----- EXERCISE DATA

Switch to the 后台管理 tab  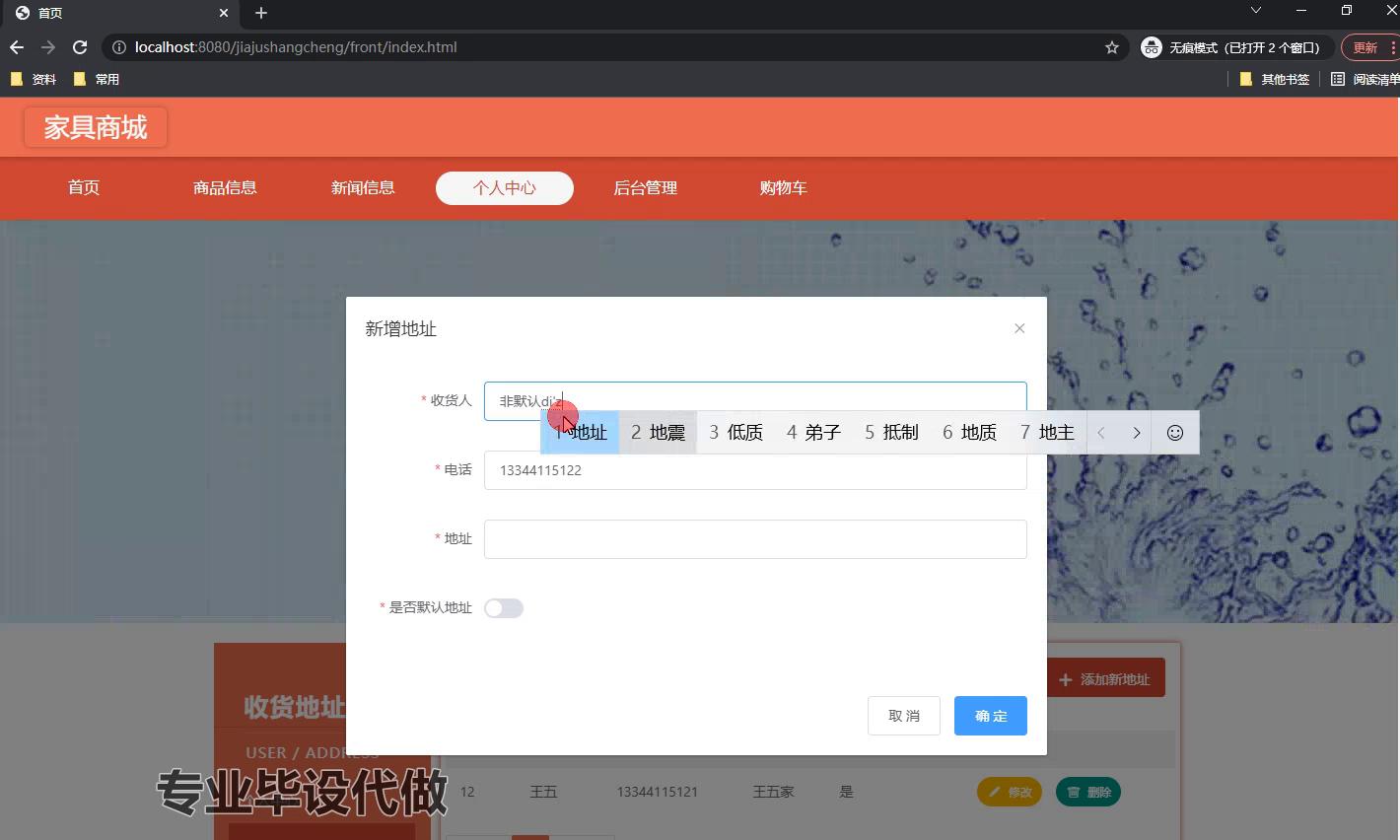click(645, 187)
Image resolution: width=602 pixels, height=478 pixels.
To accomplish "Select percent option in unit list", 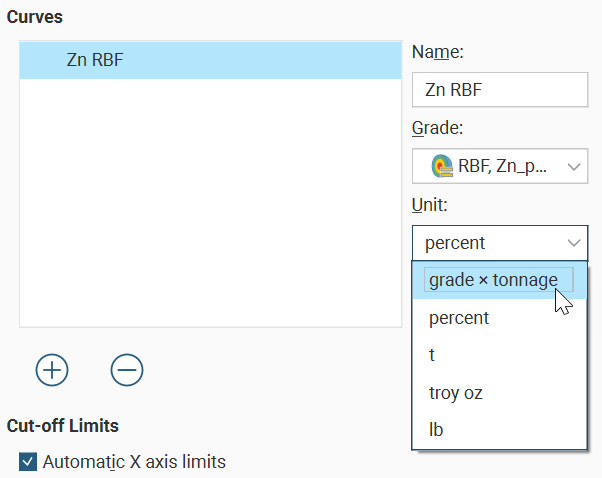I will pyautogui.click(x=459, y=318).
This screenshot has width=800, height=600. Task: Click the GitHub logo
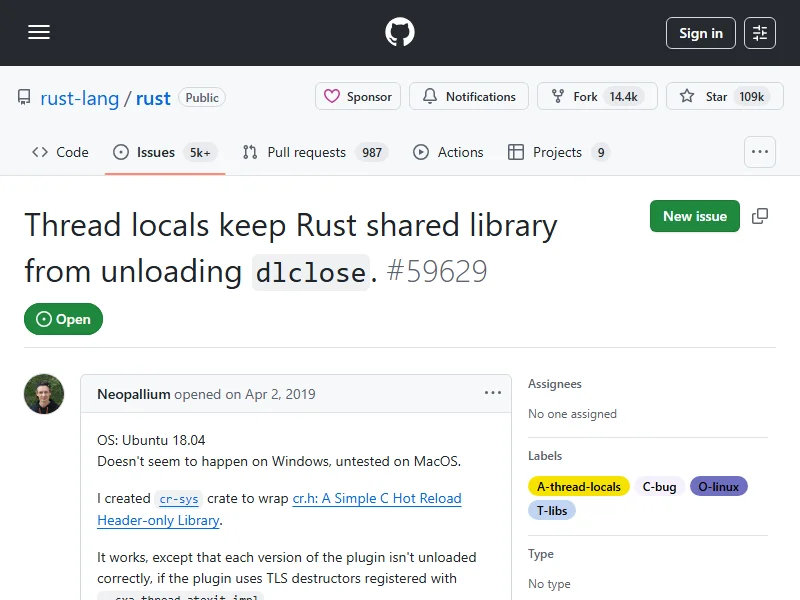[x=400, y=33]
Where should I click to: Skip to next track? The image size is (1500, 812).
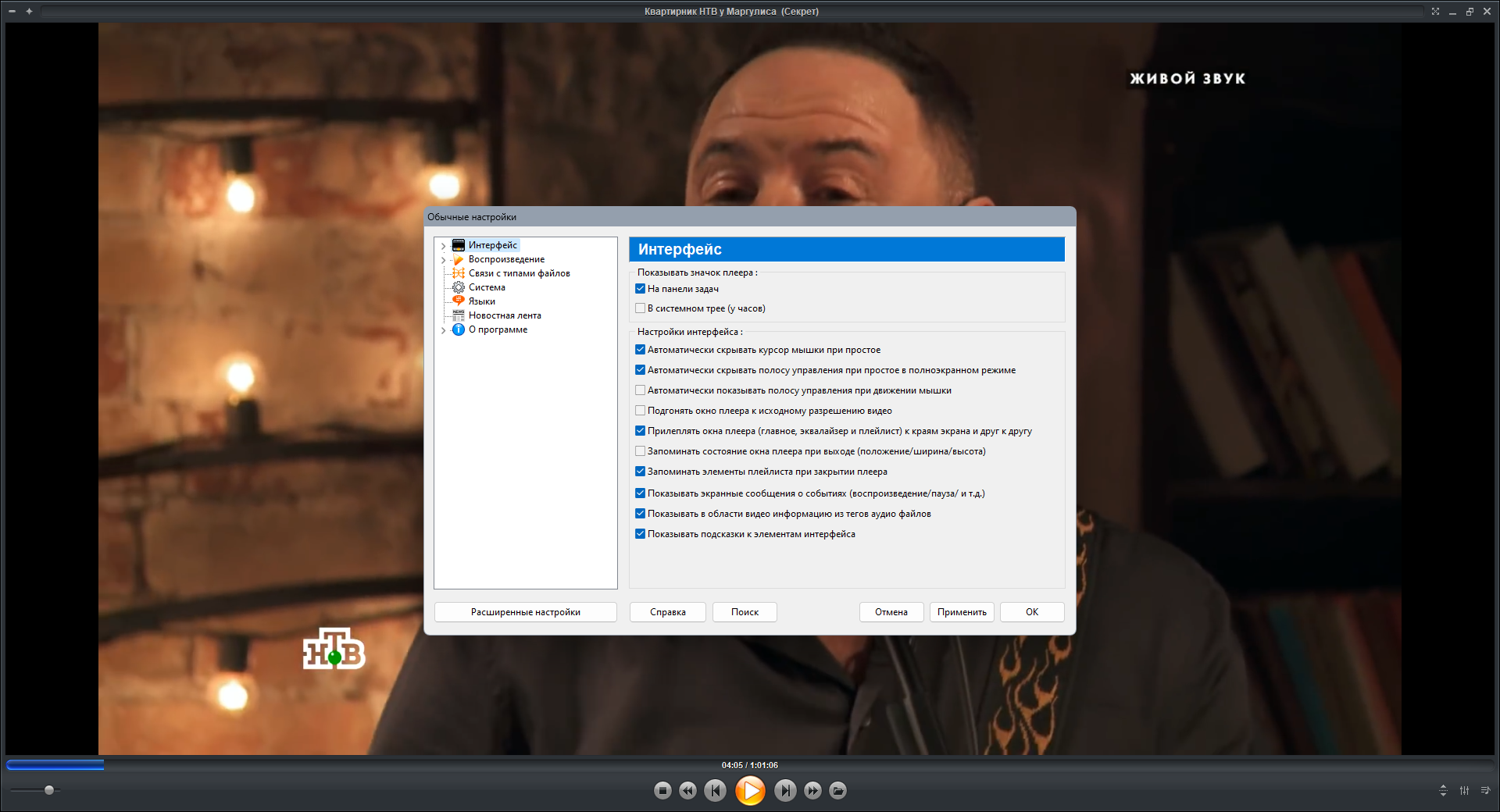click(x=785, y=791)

----------

> [TASK BRIEF]:
Make an exact copy of the lines from the one holding "This screenshot has" through the end of the material, both ends included, and keep the pictures out of it.

> [EXERCISE RESULT]:
This screenshot has width=800, height=600. Task: Click the GitHub logo
[x=400, y=33]
Where should I click to: Skip to next track? The image size is (1500, 812).
click(x=785, y=791)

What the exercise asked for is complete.